Weitere Erkenntnisse des Tages:
– Durch eine verstopfte Nase kann man keine Taucherbrille ansaugen.
– Blaue Neonfische sind trotzdem sehr geil. Etwas fischtechnische Bildung würde nicht schaden, Beschreibungen wie "und dann habe ich noch so ein längliches, schlangenartiges Ding mit gelben und schwarzen Streifen oder Punkten gesehen" erfordern vom Gegenüber mehr Vorstellungskraft, als man erwarten darf. Ob es Muränen waren? Oder doch ein gestreifter Ritterfisch (Equetus acuminatus)? Sachdienliche Hinweise auf die Identität dieser beeindruckenden Meeresbewohner werden gerne entgegen genommen!
– Ein Tag ohne Leguanfoto ist ein leerer Tag. Wenn keine Leguane in Sicht sind, kann man sich aber auch mit den hiesigen Gelbbauchvögeln vergnügen. Diese heißen übrigens Turpiales und die Verwechslung mit Tilapia lag nahe, hätte aber einen Fisch bezeichnet.
– Mit etwas Ausdauer lässt sich hier zumindest ein winziges karibisches Kochbuch auftreiben.
– Apotheken heißen hier Botika und ähneln Minidrogerien, wie es sie in Österreich in den 1970er Jahren gab – nur dass man als Patient keine kleinen Liliputdrops geschenkt bekommt und die Verkäuferinnen im hiesigen Tempo versuchen, die Kreditkarten durch Hypnotisierung authentifizieren zu lassen, aber ich vermute, dass die Hypnose bestenfalls bei einer Echtzeithypnose funktionieren könnte, nicht aber im Zeitlupentempo.

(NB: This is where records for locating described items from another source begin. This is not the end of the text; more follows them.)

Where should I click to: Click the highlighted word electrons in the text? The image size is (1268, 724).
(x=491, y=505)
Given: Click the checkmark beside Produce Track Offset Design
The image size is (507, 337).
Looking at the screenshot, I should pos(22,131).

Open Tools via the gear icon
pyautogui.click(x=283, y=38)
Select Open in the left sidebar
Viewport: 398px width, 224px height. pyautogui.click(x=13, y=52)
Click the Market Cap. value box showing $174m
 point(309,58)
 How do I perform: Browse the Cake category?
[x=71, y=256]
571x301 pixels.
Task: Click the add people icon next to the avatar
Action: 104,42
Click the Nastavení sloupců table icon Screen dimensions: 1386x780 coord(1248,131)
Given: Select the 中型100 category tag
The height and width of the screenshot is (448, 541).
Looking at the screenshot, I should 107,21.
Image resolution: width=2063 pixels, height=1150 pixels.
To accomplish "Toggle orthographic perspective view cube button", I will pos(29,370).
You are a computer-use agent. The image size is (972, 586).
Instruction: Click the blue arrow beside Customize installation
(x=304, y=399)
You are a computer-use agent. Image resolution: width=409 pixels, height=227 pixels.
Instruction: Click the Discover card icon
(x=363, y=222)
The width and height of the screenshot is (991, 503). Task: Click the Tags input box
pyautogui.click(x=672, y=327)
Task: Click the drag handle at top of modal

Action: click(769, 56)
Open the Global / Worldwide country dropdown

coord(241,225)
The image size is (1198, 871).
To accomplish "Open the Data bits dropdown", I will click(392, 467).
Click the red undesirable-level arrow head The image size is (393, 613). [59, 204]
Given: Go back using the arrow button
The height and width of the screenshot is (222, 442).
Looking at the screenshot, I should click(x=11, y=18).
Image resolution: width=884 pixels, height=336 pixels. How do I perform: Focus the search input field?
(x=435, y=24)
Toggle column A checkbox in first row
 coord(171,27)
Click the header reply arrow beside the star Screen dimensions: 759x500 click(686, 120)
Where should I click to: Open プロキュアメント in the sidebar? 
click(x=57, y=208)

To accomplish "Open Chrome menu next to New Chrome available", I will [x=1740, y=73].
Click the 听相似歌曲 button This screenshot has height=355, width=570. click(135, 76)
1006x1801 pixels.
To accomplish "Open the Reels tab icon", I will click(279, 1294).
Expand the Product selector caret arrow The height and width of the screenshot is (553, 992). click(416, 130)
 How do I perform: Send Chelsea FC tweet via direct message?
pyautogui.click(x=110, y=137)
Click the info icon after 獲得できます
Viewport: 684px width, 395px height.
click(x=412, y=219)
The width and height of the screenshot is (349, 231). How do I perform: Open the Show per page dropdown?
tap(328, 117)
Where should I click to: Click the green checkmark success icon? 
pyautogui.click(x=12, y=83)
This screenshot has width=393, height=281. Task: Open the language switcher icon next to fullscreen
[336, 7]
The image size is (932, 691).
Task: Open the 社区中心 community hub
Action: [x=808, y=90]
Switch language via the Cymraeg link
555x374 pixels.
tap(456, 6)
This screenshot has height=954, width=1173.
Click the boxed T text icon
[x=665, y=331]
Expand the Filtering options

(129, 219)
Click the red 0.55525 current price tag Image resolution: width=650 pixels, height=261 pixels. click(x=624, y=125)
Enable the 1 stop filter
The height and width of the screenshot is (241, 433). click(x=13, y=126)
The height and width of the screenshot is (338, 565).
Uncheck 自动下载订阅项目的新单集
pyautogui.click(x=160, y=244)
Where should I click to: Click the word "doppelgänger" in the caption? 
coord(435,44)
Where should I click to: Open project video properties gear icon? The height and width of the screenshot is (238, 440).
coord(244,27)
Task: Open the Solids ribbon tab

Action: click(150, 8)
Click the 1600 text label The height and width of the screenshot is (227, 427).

– Hier haben sogar die Medikamente eine hübsche karibische Farbe. Trotzdem hoffe ich sehr, dass sie bald helfen. Ich führe mit Verkäufern lieber Gespräche über die Farbe von T-Shirts oder Geschirr als über den Inhalt meiner Atemwege.
– Mit internationalen Magazinen, die unser Stammsupermarkt "Centrum", den wir mittlerweile sogar ohne größere Umwege fin den, heute ausnahmsweise führt, kann man auch einen kleinen Urlaubshänger im Handumdrehen und Seitenumblättern überstehen. Auch wenn Ideen für ein Weihnachtsmenü bei diesen Temperaturen eher unangebracht scheinen.
– In der Karibik lernt man rasch, was ein verkehrtes Schihüttenphänomen ist. Das ist jenes Phänomen, bei dem man sich in Anbetracht der enormen Hitze unter der Klimaanlage zusammenrottet, bis mindestens eine Person einen steifen Nacken oder eine abgefrorene Nase hat.
– Außerdem entdeckt man rasch die eine oder andere Marktlücke: Besonders empfehlenswert wäre hier die Entwicklung von kleinen Moskitoscheuchen, die man mit Saugnäpfen am müden Körper befestigt, um sich alleine durch das leichte Atmen alle Moskitos vom Leib zu halten (Copyright Andrea, who else?).
– Auch mit der Erfindung hitzeresistenter, erst im Mund schmelzender Schokolade könnte man hier Furore machen – mindestens ebenso wie mit wirklich brauchbaren Online-Fischbestimmungskarten, für die man keine Lupe benötigt.
– Strände, die von amerikanischen Reisegruppen aufgesucht werden, verlieren ihre Authentizität im Handumdrehen, geben aber ein Panoptikum der Turnschuhe-mit-weißen-Socken-Kombinationen ab. Daraus ergibt sich: Der Strand "Cas Abou" vom ersten Tag (Stichwort: Ich nenne es Das Paradies) bleibt die unangefochtete Nummer 1, denn auch der Grote Knip gestern Abend kam auch nicht annähernd an den Cas Abou heran.
– Bitter Lemon on the rocks schmeckt köstlich, holländische Snacks wie Kipcorn (Hühnchenmasse in Cornflakes-Panier in Würstchenform) und Bamiblok (asiatische Nudeln mit Schärfe zu hamburgerartigen Laibchen geformt und frittiert) sind gewöhnungsbedürftig.
– Tamarindenbäume mit Papageien drin sind toll, regendurchweichte und mit Schlamm vollgesaugte Sitzkissen weniger.